What are deletion vectors?

Deletion vectors are a storage optimization feature that can be enabled on Delta Lake tables. By default, when a single row in a data file is deleted, the entire Parquet file containing the record must be rewritten. With deletion vectors enabled for the table, DELETE, UPDATE, and MERGE operations use deletion vectors to mark existing rows as removed or changed without rewriting the Parquet file. Subsequent reads on the table resolve current table state by applying the deletions noted by deletion vectors to the most recent table version.

Databricks recommends using Databricks Runtime 14.3 LTS and above to write tables with deletion vectors to leverage all optimizations. You can read tables with deletion vectors enabled in Databricks Runtime 12.2 LTS and above.

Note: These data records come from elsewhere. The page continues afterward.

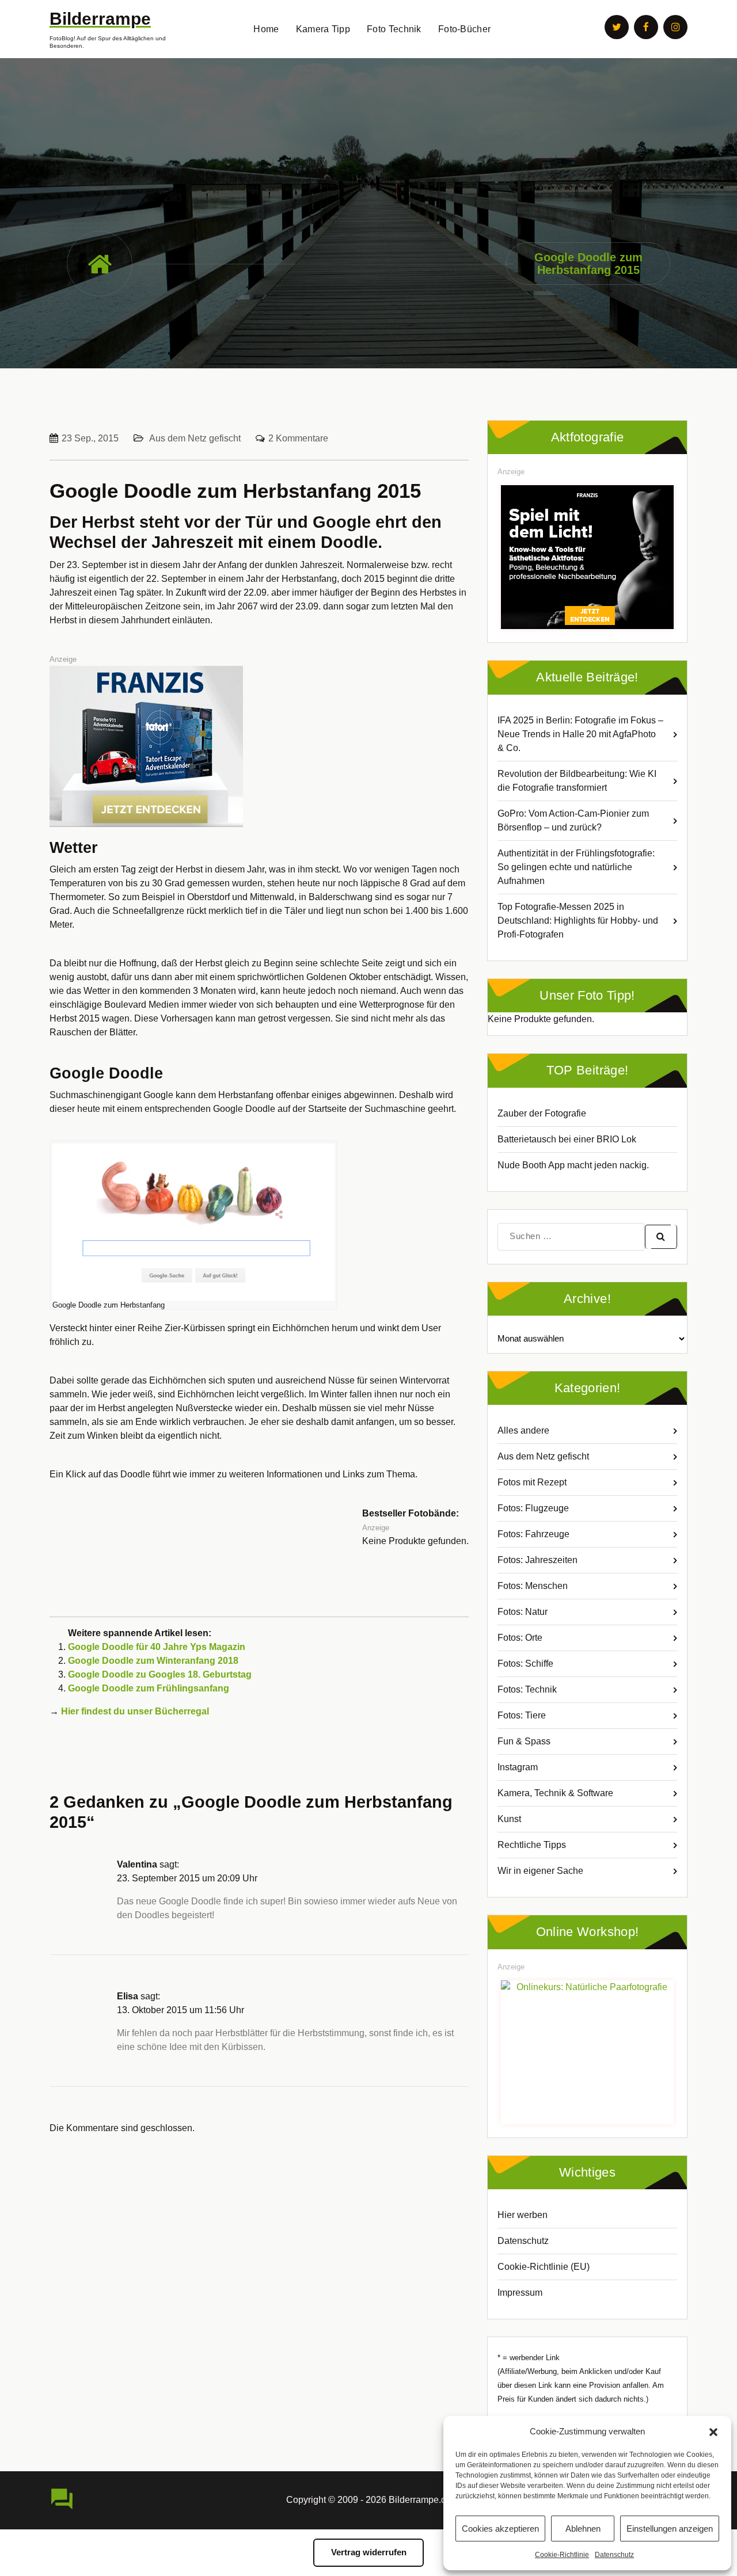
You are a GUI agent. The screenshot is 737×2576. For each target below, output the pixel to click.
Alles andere (523, 1430)
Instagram (517, 1767)
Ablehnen (583, 2528)
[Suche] (661, 1237)
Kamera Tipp (323, 29)
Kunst (509, 1819)
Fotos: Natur (522, 1612)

In Databricks Runtime 14.2 and above, tables with deletion vectors support row-level concurrency. See Write conflicts with row-level concurrency.

Note

Photon leverages deletion vectors for predictive I/O updates, accelerating DELETE, MERGE, and UPDATE operations. All clients that support reading deletion vectors can read updates that produced deletion vectors, regardless of whether these updates were produced by predictive I/O. See Use predictive I/O to accelerate updates.

Enable deletion vectors

Important

A workspace admin setting controls whether deletion vectors are auto-enabled for new Delta tables. See Auto-enable deletion vectors.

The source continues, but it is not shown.